She came from a musical family. Her father, Hugh Cassidy, is a retired schoolteacher who played acoustic bass for many years. Her brother, Danny, is a fiddle player now living in Iceland. Eva became serious about her voice and guitar when she was 9, about the same time her brother started on the fiddle.

She sang with a couple of high-energy rock bands in high school. "It strained her voice because kids play so loud and the singer has to screech to get above them," says Hugh Cassidy. "She hated that."

Eva's first professional job was singing country music over the summer at nearby Wild World, a first taste of doing songs she didn't want to do in front of audiences who weren't there to listen.

But Cassidy herself listened with great passion -- to the radio.

"One of the reasons she got so good, whenever a song was on the radio, she would always sing with it -- not the melody, always the harmony," Hugh says. "She had a sense of harmony -- it didn't matter what part -- high, low, she could take any part. When they'd call her in to lay down tracks, she'd go in and just do it because she had an incredible ear."

Chuck Brown also discovered Eva Cassidy voice-first when he was doing some recording at Biondo's studio in 1992.

"Chris put a tape on and I heard this beautiful, honeyed voice coming out of the speakers," Brown recalls. "Her voice projected her feelings, and I could feel everything she was singing. It's a devastating blow to lose her. . . . I felt I'd been knowing her all her life."

Though widely known as the Godfather of Go-Go, the raspy-voiced Brown had long wanted to cut an album reflecting his passion for jazz and blues, but, he admits, "I never had the nerve to do it by myself. That lady, man, I've never met anybody like her. When I first heard her voice, I thought about Louis Armstrong and Peggy Lee. What a combination that was way back in the '40s and nobody'd done it since! I really felt good about it."

They recorded "The Other Side," a supple collection of standards like "Fever," "Over the Rainbow," "Gee Baby, Ain't I Good to You," "God Bless the Child" and "You Don't Know What Love Is."

Cassidy's singing with Brown, says her friend Jackie Fletcher, was "simple and clear and gorgeous, the quiet crystal clear ballad interspersed with soulful blues tunes. It was not muddied in the water of rock-and-roll, and it made Eva work -- she had to have power in her voice to sing with Chuck."

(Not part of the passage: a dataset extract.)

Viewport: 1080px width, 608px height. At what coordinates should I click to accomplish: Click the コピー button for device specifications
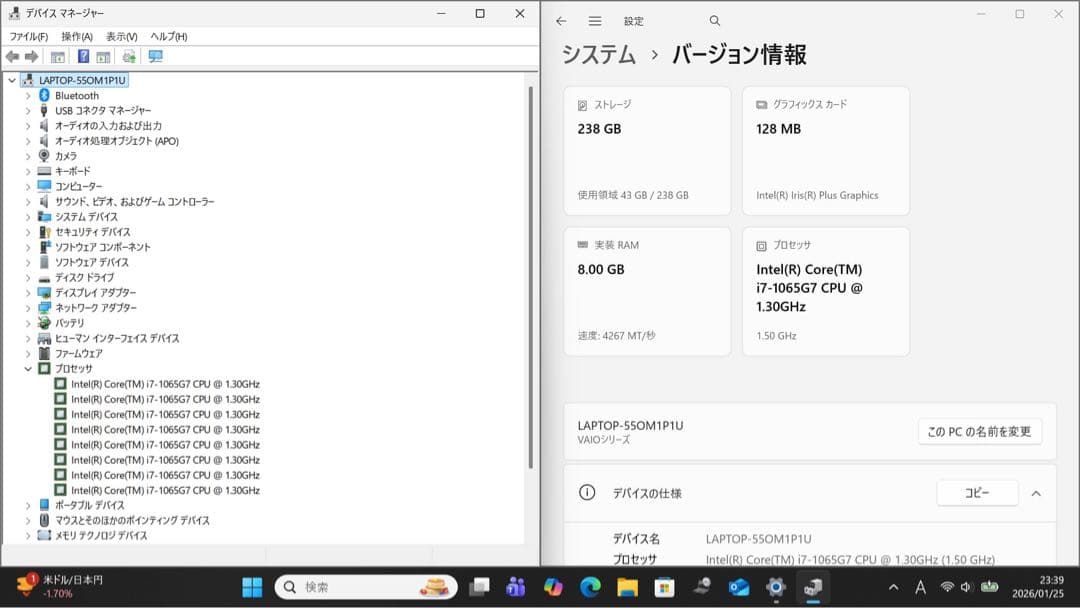point(977,493)
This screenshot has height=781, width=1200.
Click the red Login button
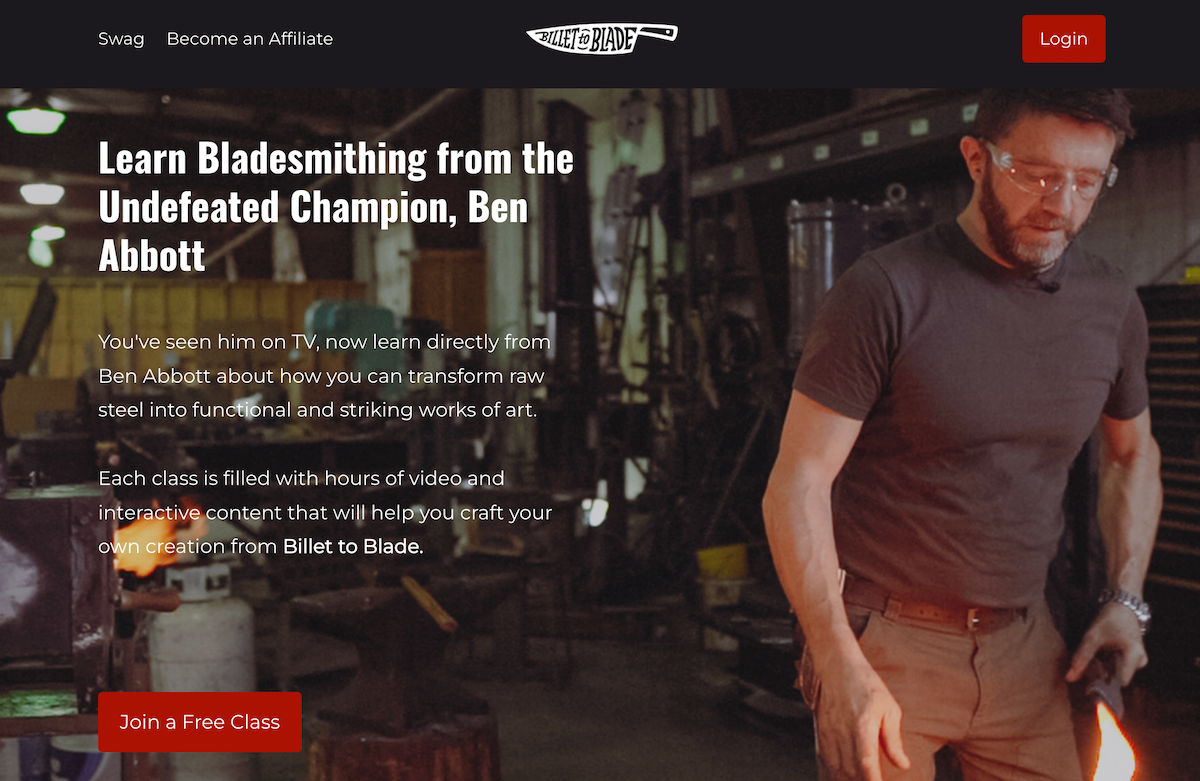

The two did some club dates together -- the notoriously undemonstrative Cassidy got someone to teach her how to snap her fingers for "Fever" -- and introduced themselves to each other's audiences.

"When I found out she was sick, I haven't been right since," says Brown, his voice choking up with emotion. "I had to stop all of my recording sessions 'cause I just wasn't in no mood to go in the studios to do anything . . . "

In time, Cassidy began to venture out from the studio, playing small clubs and wishing they were smaller.

"She was scared to play in front of a lot of people," Biondo says, "though she became more comfortable when she realized her singing really moved people."

Singer Mary Ann Redmond, who shared some stages with Cassidy, says: "Female singers are a rare breed -- they can be insecure and a little bit catty and weird -- but Eva didn't have any of those traits. She didn't have any ego, she just wanted to sing because she loved music. She didn't even really like being onstage that much -- she'd rather sing background than be in the foreground."

Nicky Scarfo, who produced gangsta rap at Biondo's studio -- and sometimes enlisted Cassidy for backup vocals -- couldn't understand why she wasn't a big star. "Chris said she didn't care at all, she just wanted to live her life peacefully. She was just happy doing what she did. . . . There was no sense of urgency."

Like Dale and Brown, Scarfo's first reaction when meeting Cassidy was doubt. "It was: `Chris, are you jiving?' But Eva got on that mike and just destroyed it, we didn't believe what we were hearing."

At first, Scarfo didn't think Cassidy would want to work in gangsta rap. "I had her sing a hook that said `I want to thank you pimps and players' and I couldn't even imagine it -- but the way she sang it, she made it sound good, you know!"

Scarfo laughs at the memory. "She just put a feeling and a touch on words that brought them across with soulfulness and jazziness all wrapped up into one. And the way she did harmonies is unbelievable. She could do four-part harmonies just like that -- 1,2,3,4, write it and hit it, all the harmonies, note for note, and be done in 20 or 30 minutes. It was unbelievable."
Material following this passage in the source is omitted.